11.5.08 How Far We’ve Come/The Darkness Has Lifted
I cried on election night. The tears of joy took me by utter surprise when the networks declared Barack Obama to be president-elect of the United States of America. It was as if I had been suddenly unburdened of an enormous weight. And, indeed I had.
How Far We’ve Come
Before Brown vs. Board of Education and LBJ, racism was de jure. In the decades since, the de facto variety that has persisted, robbing our fellow citizens (and residents) of self-worth, opportunities for advancement, and the power to do a thing about it. Even six months ago, a primary candidate campaigned explicitly on the idea that working class whites would never accept a black candidate.
And then Barack Obama won the presidency.

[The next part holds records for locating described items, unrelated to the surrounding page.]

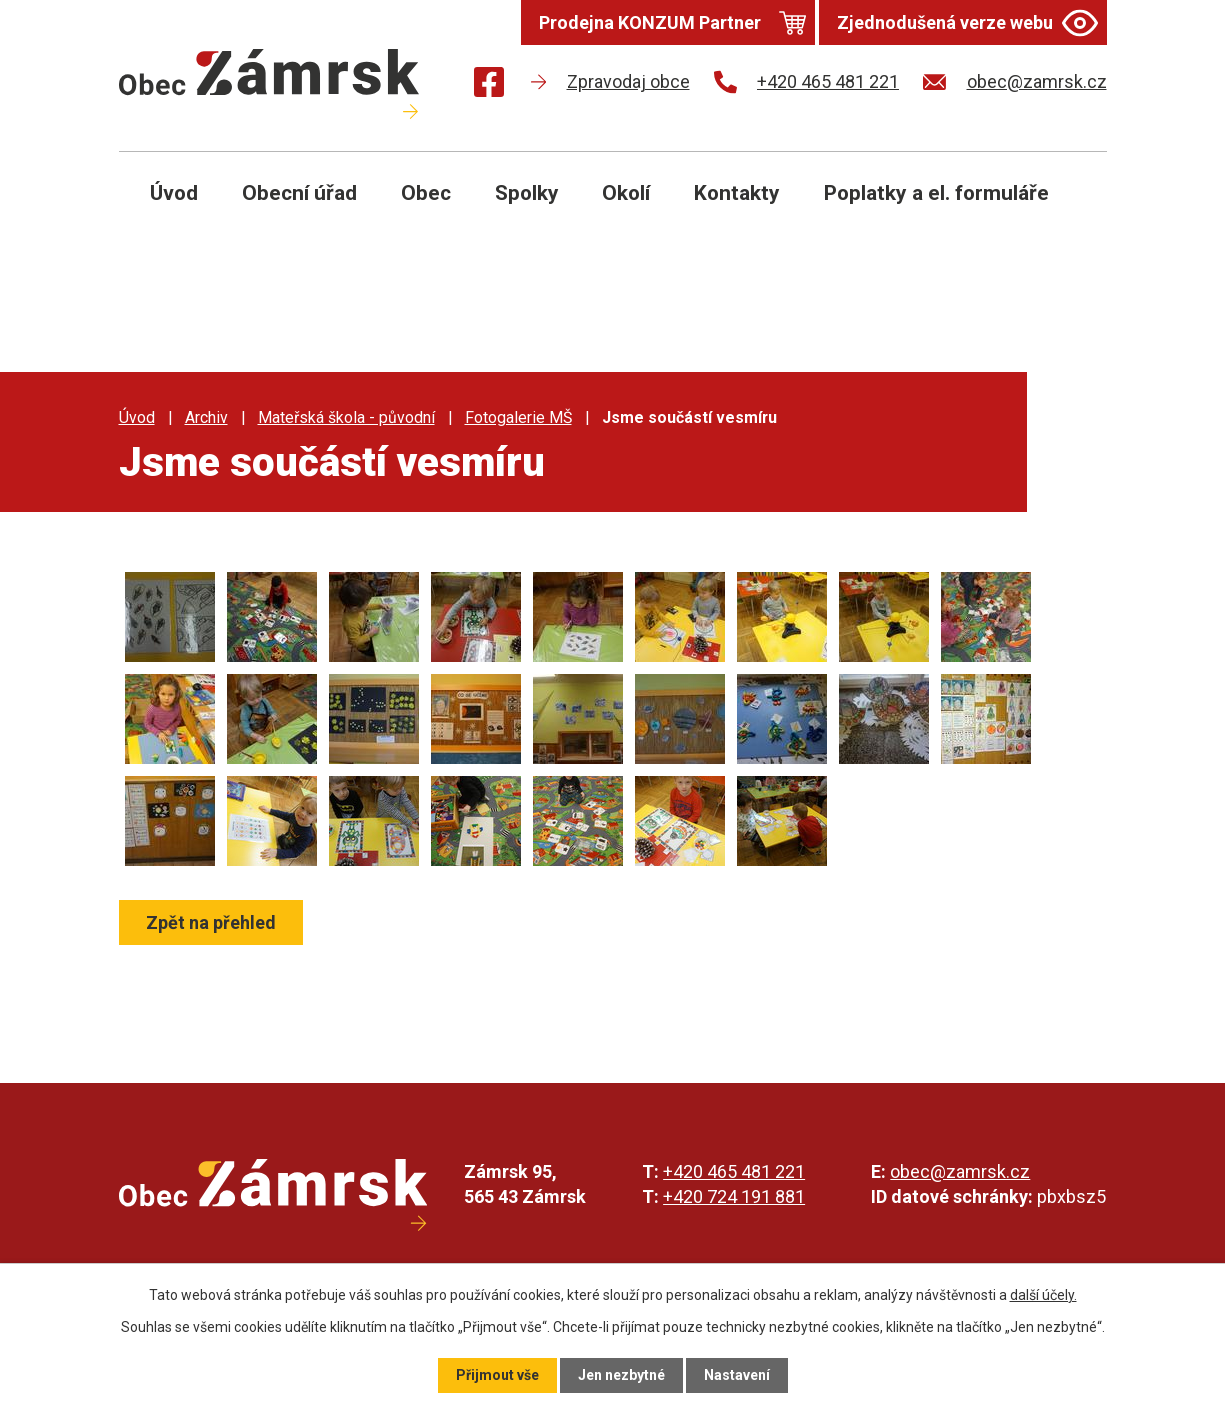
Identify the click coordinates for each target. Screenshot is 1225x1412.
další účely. (1043, 1295)
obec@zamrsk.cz (960, 1171)
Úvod (174, 193)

This dream is in my blood. My parents became civil rights activists in the mid-1950s, in response to the brutal injustice they observed in Alabama, during my father’s military service. They brought me up in the nation’s first purposely integrating community: the Ludlow neighborhood of Shaker Heights, Ohio. The public schools I went to were 50/50 black-white from kindergarten through high school.
As a white man, I am blessed only rarely to suffer bigotry of any kind, but my upbringing taught me to care passionately about those without this good fortune and to seek justice with them and for them.
Last night was a triumphal moment in the ongoing struggle.
The Darkness Has Lifted
For eight long years (if not since liberalism self-destructed in 1968), the American people have suffered under a tyranny of evil and incompetence. The damage wrought will take decades to repair, from civil liberties and economic justice, to the environment and international relations.
But, the scoundrels were sent packing last night.
It feels like a weight removed, a burst of sunlight from behind dark clouds. It just feels so damn good to rediscover hope and pride, not to mention the chance to savor some well deserved schadenfreude over the fate of the bad guys.
There were voices today repudiating any celebration, on the grounds that there is more work to do and that Obama isn’t perfect. They’re right, of course.
But for this moment — for these few days — I would rather bask in joy. I think we’ve earned that.